Pró-Vida quer apurar responsabilidade de gestores em morte de bebês na rede pública
Após Promotoria requisitar instauração de inquérito policial para investigar mortes de bebês que necessitavam de atendimento cardíaco especializado, PCDF determinou que investigação seja realizada pela Coordenação de Repressão a Homicídios
A Corregedoria da Polícia Civil determinou que uma delegacia especializada, a Coordenação de Repressão a Homicídios e de Proteção à Pessoa, fique responsável pelas investigações relacionadas à morte de bebês que precisavam de atendimento cardíaco especializado, no período entre 2021 e 2023, na rede pública de saúde. A decisão foi tomada após a 1ª Promotoria de Justiça de Defesa dos Usuários da Saúde (Pró-Vida) ter requisitado a instauração de inquérito policial, em outubro deste ano, para apurar a possível responsabilidade dos gestores da saúde no Distrito Federal, na morte das crianças.

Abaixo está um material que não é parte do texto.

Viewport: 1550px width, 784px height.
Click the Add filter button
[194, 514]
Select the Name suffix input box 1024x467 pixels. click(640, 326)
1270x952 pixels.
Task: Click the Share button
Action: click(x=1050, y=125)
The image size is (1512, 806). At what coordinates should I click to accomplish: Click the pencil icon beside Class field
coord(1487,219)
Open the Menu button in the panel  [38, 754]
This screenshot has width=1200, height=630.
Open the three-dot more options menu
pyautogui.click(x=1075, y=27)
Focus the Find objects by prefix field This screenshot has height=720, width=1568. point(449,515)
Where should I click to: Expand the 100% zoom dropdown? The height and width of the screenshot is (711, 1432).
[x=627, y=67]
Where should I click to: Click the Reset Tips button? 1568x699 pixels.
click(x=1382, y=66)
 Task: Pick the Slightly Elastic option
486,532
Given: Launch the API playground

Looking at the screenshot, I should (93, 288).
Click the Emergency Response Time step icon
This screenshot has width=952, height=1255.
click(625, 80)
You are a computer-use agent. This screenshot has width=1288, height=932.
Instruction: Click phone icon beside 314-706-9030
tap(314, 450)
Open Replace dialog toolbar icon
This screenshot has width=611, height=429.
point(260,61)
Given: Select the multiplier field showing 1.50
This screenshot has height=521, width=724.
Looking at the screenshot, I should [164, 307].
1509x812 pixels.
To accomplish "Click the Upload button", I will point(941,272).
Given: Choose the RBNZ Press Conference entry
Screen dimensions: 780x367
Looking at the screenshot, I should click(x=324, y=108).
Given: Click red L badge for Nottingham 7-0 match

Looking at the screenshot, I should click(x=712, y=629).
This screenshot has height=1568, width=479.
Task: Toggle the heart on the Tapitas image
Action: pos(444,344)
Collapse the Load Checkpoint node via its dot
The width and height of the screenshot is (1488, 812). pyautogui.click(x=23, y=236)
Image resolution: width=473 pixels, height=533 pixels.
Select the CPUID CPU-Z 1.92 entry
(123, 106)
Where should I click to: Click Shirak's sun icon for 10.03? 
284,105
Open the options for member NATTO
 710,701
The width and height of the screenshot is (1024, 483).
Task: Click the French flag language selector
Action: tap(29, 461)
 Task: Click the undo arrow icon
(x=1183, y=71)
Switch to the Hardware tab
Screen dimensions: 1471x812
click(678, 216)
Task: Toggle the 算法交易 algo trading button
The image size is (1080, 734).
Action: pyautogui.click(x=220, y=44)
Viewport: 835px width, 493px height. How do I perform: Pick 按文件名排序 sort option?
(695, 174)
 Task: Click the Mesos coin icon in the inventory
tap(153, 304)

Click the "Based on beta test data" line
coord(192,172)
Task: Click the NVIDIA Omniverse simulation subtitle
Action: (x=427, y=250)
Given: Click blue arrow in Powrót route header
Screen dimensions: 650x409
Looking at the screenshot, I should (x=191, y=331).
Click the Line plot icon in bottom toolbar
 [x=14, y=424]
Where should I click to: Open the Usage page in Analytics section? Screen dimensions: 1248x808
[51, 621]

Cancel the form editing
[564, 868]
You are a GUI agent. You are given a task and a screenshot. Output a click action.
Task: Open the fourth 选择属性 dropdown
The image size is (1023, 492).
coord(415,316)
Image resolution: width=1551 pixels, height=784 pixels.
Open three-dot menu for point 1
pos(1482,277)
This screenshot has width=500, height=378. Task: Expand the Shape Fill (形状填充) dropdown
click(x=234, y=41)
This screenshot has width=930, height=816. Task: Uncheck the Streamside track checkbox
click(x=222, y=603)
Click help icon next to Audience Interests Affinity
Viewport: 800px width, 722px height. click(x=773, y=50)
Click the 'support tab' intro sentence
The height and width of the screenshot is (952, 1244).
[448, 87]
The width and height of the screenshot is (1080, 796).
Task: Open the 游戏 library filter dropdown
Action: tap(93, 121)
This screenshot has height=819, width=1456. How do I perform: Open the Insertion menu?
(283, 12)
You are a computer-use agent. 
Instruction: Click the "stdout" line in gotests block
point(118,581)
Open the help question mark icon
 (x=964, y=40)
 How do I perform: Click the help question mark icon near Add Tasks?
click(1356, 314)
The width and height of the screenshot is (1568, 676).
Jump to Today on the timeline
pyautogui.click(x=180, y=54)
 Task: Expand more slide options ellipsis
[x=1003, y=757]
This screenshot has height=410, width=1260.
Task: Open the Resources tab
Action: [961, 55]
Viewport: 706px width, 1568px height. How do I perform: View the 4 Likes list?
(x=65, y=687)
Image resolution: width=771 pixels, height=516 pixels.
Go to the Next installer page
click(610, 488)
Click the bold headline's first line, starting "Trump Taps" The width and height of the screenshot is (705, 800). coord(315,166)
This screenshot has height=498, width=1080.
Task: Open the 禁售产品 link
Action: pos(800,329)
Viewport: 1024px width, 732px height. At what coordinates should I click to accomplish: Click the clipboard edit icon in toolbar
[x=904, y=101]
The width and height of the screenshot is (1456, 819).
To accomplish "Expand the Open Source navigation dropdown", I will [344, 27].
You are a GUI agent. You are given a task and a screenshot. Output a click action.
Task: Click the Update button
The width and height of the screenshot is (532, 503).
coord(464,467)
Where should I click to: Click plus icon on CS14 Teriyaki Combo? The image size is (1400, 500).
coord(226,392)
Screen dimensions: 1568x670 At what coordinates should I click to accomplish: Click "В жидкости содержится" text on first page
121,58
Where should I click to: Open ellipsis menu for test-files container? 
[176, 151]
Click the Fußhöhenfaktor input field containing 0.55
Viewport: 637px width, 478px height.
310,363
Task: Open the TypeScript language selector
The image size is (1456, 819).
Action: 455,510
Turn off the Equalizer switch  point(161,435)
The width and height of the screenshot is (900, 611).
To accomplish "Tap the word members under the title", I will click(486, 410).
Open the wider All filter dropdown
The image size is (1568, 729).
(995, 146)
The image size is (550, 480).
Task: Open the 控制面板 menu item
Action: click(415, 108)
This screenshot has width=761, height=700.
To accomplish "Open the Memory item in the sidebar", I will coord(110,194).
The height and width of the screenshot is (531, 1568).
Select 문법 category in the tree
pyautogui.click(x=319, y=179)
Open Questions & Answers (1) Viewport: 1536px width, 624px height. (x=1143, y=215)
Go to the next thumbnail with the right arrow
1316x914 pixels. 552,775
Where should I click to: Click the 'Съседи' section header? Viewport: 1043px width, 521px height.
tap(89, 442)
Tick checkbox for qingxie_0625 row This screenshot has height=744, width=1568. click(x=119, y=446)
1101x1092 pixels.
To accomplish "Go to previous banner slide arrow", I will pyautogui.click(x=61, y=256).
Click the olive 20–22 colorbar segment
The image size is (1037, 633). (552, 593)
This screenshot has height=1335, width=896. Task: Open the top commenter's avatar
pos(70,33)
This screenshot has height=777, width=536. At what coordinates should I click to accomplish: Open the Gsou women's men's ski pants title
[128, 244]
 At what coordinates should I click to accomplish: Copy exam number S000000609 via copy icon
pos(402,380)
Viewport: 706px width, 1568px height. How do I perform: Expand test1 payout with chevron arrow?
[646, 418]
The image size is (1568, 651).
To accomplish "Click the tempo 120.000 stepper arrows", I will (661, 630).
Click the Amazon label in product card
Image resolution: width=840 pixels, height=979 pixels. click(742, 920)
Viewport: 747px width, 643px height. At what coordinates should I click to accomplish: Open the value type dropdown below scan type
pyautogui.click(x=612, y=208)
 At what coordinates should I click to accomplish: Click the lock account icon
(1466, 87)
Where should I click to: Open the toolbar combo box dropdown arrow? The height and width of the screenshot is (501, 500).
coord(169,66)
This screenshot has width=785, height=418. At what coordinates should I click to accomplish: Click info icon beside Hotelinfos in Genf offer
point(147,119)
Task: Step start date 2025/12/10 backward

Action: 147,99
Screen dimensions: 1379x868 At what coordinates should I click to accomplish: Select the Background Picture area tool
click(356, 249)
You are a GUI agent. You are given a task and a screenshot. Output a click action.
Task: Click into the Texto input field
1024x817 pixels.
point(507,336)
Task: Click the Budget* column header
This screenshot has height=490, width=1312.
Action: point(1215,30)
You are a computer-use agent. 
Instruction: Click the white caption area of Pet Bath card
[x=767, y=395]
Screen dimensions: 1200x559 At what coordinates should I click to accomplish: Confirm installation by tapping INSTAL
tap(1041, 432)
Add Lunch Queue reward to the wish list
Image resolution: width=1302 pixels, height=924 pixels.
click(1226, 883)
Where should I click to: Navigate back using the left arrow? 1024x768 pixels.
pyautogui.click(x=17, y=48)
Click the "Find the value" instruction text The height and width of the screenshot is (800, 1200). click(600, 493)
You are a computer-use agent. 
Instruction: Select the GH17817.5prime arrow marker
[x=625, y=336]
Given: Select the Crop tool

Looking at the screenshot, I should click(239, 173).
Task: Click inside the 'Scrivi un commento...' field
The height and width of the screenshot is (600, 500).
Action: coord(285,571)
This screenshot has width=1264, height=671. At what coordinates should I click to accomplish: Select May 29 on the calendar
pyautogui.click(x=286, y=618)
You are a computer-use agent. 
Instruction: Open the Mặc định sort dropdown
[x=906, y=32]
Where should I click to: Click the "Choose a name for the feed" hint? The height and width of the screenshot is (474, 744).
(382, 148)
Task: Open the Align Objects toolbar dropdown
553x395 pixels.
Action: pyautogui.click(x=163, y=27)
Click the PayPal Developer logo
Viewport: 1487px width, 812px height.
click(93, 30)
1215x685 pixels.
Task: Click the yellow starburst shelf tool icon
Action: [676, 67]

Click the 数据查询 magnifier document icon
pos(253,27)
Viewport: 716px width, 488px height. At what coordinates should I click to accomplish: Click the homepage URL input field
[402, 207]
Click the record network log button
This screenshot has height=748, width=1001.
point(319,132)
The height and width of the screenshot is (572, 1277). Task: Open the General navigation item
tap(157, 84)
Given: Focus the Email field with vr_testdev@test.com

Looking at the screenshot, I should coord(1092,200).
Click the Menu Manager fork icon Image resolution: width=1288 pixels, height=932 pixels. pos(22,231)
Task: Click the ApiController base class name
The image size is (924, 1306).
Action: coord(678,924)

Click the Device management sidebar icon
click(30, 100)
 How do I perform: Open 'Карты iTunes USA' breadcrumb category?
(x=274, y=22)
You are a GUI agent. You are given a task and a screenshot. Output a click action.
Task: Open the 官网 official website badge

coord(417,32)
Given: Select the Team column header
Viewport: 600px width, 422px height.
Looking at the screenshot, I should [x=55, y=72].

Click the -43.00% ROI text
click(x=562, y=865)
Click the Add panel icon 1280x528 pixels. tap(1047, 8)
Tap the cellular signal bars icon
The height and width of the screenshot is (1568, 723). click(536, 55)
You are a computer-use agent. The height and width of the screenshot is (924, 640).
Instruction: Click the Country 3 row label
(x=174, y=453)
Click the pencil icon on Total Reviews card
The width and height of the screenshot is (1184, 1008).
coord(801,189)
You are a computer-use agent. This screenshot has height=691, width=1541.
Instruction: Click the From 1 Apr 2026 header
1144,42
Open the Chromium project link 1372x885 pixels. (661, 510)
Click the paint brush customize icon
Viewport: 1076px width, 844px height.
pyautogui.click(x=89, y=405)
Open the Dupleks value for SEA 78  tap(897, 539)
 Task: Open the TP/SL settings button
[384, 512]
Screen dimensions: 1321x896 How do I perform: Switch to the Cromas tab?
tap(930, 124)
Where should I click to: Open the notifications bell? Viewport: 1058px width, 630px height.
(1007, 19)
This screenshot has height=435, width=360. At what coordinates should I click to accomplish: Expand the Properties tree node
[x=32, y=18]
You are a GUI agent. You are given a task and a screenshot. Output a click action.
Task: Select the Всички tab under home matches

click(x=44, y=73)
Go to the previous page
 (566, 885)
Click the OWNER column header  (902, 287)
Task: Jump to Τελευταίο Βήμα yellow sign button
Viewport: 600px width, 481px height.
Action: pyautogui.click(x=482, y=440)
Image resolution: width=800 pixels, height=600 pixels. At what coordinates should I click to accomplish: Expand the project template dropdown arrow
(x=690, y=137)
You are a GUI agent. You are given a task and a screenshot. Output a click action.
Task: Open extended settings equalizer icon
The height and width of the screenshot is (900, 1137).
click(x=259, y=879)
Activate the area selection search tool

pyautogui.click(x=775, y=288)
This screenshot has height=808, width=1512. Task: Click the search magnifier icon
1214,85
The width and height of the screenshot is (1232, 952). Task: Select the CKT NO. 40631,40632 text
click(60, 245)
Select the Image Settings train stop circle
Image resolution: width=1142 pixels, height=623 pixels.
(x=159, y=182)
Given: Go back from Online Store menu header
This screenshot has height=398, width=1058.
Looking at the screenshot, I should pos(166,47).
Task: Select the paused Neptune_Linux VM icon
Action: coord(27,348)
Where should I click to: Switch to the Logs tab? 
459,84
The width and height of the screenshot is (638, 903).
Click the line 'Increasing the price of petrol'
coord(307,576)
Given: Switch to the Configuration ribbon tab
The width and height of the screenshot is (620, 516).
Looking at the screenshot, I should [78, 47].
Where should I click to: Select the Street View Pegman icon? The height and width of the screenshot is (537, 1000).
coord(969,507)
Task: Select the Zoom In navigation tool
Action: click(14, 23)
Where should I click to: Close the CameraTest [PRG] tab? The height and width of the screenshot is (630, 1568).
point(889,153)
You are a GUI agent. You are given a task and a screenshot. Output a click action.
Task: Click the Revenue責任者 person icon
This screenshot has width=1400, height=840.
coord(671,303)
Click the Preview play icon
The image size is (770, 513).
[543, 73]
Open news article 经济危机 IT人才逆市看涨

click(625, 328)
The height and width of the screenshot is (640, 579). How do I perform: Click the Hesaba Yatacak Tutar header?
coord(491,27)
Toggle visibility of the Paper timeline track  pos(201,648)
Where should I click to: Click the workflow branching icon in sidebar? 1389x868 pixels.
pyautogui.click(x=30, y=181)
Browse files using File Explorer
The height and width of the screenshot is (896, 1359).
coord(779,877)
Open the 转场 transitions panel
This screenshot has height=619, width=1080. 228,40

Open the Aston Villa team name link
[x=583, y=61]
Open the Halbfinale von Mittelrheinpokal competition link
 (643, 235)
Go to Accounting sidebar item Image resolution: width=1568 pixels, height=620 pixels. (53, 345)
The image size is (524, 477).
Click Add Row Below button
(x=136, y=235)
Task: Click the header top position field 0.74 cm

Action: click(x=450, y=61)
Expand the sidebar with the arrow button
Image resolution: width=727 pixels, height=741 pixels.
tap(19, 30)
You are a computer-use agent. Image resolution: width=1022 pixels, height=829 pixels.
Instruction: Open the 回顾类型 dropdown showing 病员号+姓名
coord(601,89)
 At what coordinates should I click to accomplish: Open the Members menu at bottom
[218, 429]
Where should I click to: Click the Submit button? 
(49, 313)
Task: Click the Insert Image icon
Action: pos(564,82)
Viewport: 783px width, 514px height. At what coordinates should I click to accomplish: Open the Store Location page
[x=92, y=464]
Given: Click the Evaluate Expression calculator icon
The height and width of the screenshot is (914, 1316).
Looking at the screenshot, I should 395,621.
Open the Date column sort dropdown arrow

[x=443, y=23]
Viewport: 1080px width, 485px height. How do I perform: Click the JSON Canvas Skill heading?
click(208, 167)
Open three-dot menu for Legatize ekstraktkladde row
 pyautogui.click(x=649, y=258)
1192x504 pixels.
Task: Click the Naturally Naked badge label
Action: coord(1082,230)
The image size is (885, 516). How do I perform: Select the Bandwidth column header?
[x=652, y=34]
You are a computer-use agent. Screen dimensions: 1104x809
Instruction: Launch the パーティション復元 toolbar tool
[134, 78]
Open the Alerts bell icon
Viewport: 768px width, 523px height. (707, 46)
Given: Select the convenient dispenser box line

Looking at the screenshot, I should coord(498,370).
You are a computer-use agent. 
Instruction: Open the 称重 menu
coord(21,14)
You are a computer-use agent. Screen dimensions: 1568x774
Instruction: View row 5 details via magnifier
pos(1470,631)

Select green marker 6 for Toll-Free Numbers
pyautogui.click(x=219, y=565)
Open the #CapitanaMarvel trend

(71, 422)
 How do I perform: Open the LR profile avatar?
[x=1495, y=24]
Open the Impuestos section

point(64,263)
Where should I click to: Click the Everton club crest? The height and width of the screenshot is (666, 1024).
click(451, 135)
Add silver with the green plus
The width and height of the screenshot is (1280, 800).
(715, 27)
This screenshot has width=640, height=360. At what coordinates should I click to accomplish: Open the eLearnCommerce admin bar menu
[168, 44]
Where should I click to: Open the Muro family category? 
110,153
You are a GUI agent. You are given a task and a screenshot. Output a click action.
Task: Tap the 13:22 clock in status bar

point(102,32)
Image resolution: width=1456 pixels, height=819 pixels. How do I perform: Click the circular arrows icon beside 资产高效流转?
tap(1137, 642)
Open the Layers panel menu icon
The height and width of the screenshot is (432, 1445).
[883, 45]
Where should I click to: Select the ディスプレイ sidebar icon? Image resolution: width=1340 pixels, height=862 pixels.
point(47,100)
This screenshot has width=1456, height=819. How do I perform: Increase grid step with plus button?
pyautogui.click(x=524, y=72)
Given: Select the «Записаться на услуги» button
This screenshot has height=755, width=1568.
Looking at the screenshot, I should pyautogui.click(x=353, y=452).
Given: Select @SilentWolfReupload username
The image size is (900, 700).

O Ministério Público verificou indícios de omissão injustificada do fornecimento de leitos, regulação, insumos e materiais para realização de cirurgias cardíacas pediátricas. A Polícia Civil considerou alta e de extrema complexidade a quantidade de óbitos apontada pela apuração iniciada pela promotoria.
A investigação quer esclarecer a conduta dos gestores do sistema e da regulação cirúrgica, diante de denúncias dos familiares sobre possíveis desobediências a ordens judiciais que determinavam o fornecimento da atenção cirúrgica diante do risco iminente de morte dos bebês. As diligências iniciais requisitadas envolvem a identificação dos gestores da Secretaria de Saúde (SES), Subsecretaria de Atenção Integral à Saúde e do Instituto de Cardiologia do Distrito Federal - Fundação Universitária de Cardiologia - à época dos fatos.
Entenda o caso
A 8ª Vara da Fazenda Pública condenou, em novembro de 2022, o Distrito Federal a indenizar a família de um bebê que morreu, em setembro de 2020, enquanto aguardava cirurgia cardíaca na rede pública de saúde.
A família do bebê, que nasceu com cardiopatia congênita, obteve mandado judicial reconhecendo a urgência da cirurgia, depois de ajuizar ação, em agosto de 2020. Mesmo com ordem judicial, a criança não foi transferida para unidade de saúde pública ou particular para realização da cirurgia.
Em setembro de 2021, após reunião com o MPDFT, a Secretaria de Saúde se comprometeu a aumentar o número de cirurgias cardíacas neonatais e pediátricas para 29 procedimentos mensais. O acordo fazia parte da execução da Ação Civil Pública 0706093-14.2020.8.07.0018, que condenou o Distrito Federal a apresentar cronograma e promover o tratamento cirúrgico cardíaco para os pacientes recém-nascidos e crianças no âmbito da rede pública de saúde.